A bad soapie disguised as literary fiction

2011-08-17 00:00

SET during and just after World War One, The Absolutist deals with homosexual love amidst the horrors of trench warfare. Nothing new about that — every book dealing with the writing that came out of the “war to end all wars” has a chapter on the subject.

The Absolutist opens in 1919 with former soldier Tristan Sadler travelling to Norwich to return letters ­written by Marian Bancroft to her brother Will, while he was serving in the trenches. Will did not survive the war, executed by firing squad after laying down his rifle and refusing to fight.

Tristan also has another matter he wants to get off his chest. What exactly this is, author John Boyne saves as his ­final revelation but he must think his readers are a dim lot if they can’t work it all out by the halfway mark.

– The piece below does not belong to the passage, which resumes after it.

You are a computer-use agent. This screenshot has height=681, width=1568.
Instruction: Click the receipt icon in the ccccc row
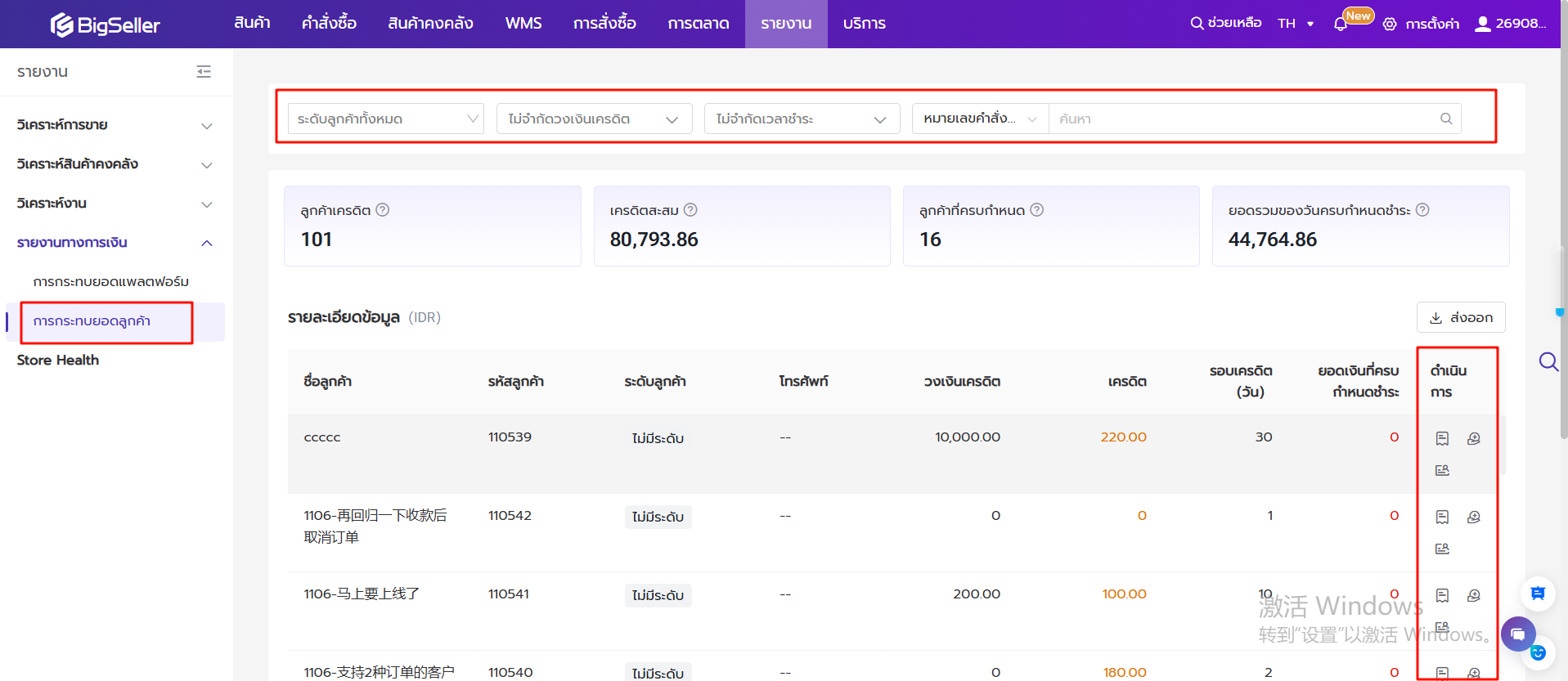1442,439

Boyne enjoyed huge success with The Boy in the Striped Pajamas, which dealt with the friendship ­between the son of a Nazi concentration camp commandant and a child inmate. The book and subsequent film stirred controversy, and reading The Absolutist one has the feeling the subject matter here has been ­deliberately chosen for an imagined shock value.

But given the potentially emotive content Boyne seems curiously ­uninvolved; rather than writing a passionately felt novel, he manipulates his material instead of allowing it to develop organically. A distinct air of cynical calculation pervades The ­Absolutist, from the unconvincing spray-on period detail to the cliffhanger revelations at the end of each of its six sections.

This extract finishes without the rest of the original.